Reading text:

--- START ---

= Anne Curwen =

British charity executive (1889–1973)

Dame Anne May Curwen, OBE DBE (7 May 1889 – 13 September 1973) was an English educator and charity worker. She was the National General Secretary of the YWCA of Great Britain, was secretary of the Scottish Women's Hospitals for Foreign Service (SWH) and founded the British Council for Aid to Refugees.

==Life==
Curwen was born on 7 May 1889. Her father William Curwen died in 1896 and her mother Emma Curwen (possibly ) died in 1901. She was educated at Birkenhead High School for Girls and Harrogate College, attending Newnham College, Cambridge, where she took the Historical Tripos and gained a First in History.

After graduating from university, Curwen worked as "History Mistress" at Orme Girls’ School in Newcastle-under-Lyme, Staffordshire. After her teaching career and the outbreak of World War I, the Scottish Women's Hospitals for Foreign Service (SWH) was founded by Dr Elsie Inglis to support the war effort. Curwen became the secretary of the Scottish Women's Hospitals in 1916. In 1922, she was awarded Jugo-Slav Order of St Sava (3rd Class) in recognition of her war work.

--- END ---

Input data:
--- START ---

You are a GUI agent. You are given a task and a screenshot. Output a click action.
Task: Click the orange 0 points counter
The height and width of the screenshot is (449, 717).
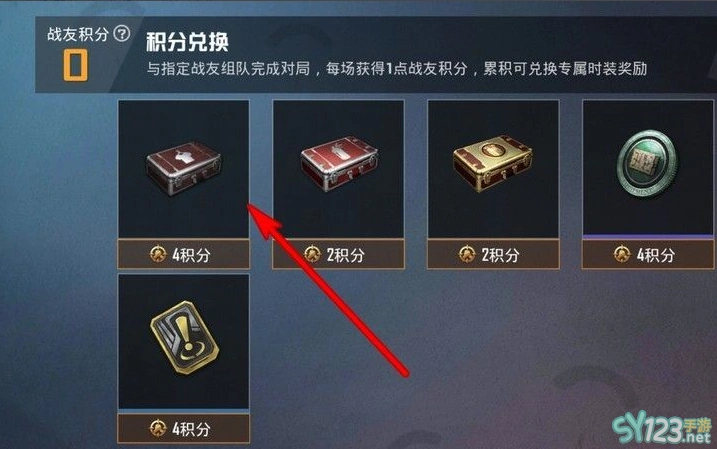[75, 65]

--- END ---
--- START ---

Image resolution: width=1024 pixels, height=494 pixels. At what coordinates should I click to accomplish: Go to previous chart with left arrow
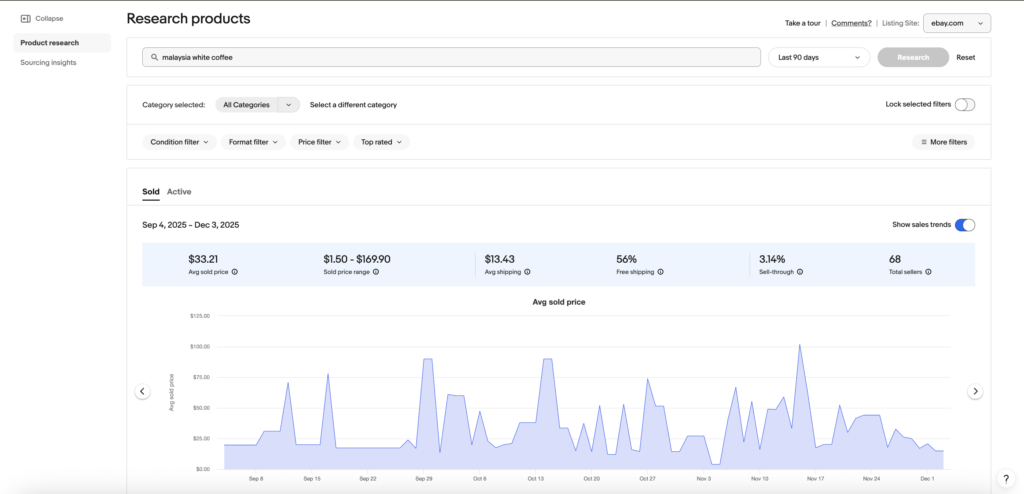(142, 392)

--- END ---
--- START ---

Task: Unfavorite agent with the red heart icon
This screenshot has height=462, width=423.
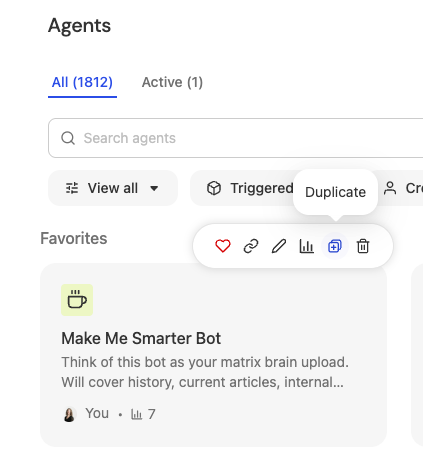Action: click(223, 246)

--- END ---

Work order 1:
In the Anne Curwen article, copy the stretch from "Dame Anne May" through "First in History.", swapping "Birkenhead High School for Girls" for "Liverpool College for Girls".
Work order 2:
According to the Anne Curwen article, in what year did Curwen become secretary of the Scottish Women's Hospitals?
Work order 3:
Extend the Anne Curwen biography beyond its last sentence.

Exercise output 1:
Dame Anne May Curwen, OBE DBE (7 May 1889 – 13 September 1973) was an English educator and charity worker. She was the National General Secretary of the YWCA of Great Britain, was secretary of the Scottish Women's Hospitals for Foreign Service (SWH) and founded the British Council for Aid to Refugees.

==Life==
Curwen was born on 7 May 1889. Her father William Curwen died in 1896 and her mother Emma Curwen (possibly ) died in 1901. She was educated at Liverpool College for Girls and Harrogate College, attending Newnham College, Cambridge, where she took the Historical Tripos and gained a First in History.

Exercise output 2:
1916

Exercise output 3:
In 1919, she joined the YWCA as education secretary, then as National General Secretary from 1930–1949. During this period, she described herself as having a "feminist soul." In 1937, she was appointed OBE in the Coronation Honours.

During World War II, Curwen travelled and worked across Europe and became interested in the plight of refugees. In 1951, Curwen founded the British Council for Aid to Refugees in direct response to the United Nations Convention for Refugees, and sat as President of Council from 1962 until her death. She was the British delegate to the United Nations High Commissioner for Refugees from 1954–58. She was appointed DBE in 1949 for her work helping the homeless and refugees, then was awarded the United Nations Nansen Medal award in 1964.

She died in 1973 in Kensington, London, aged 84.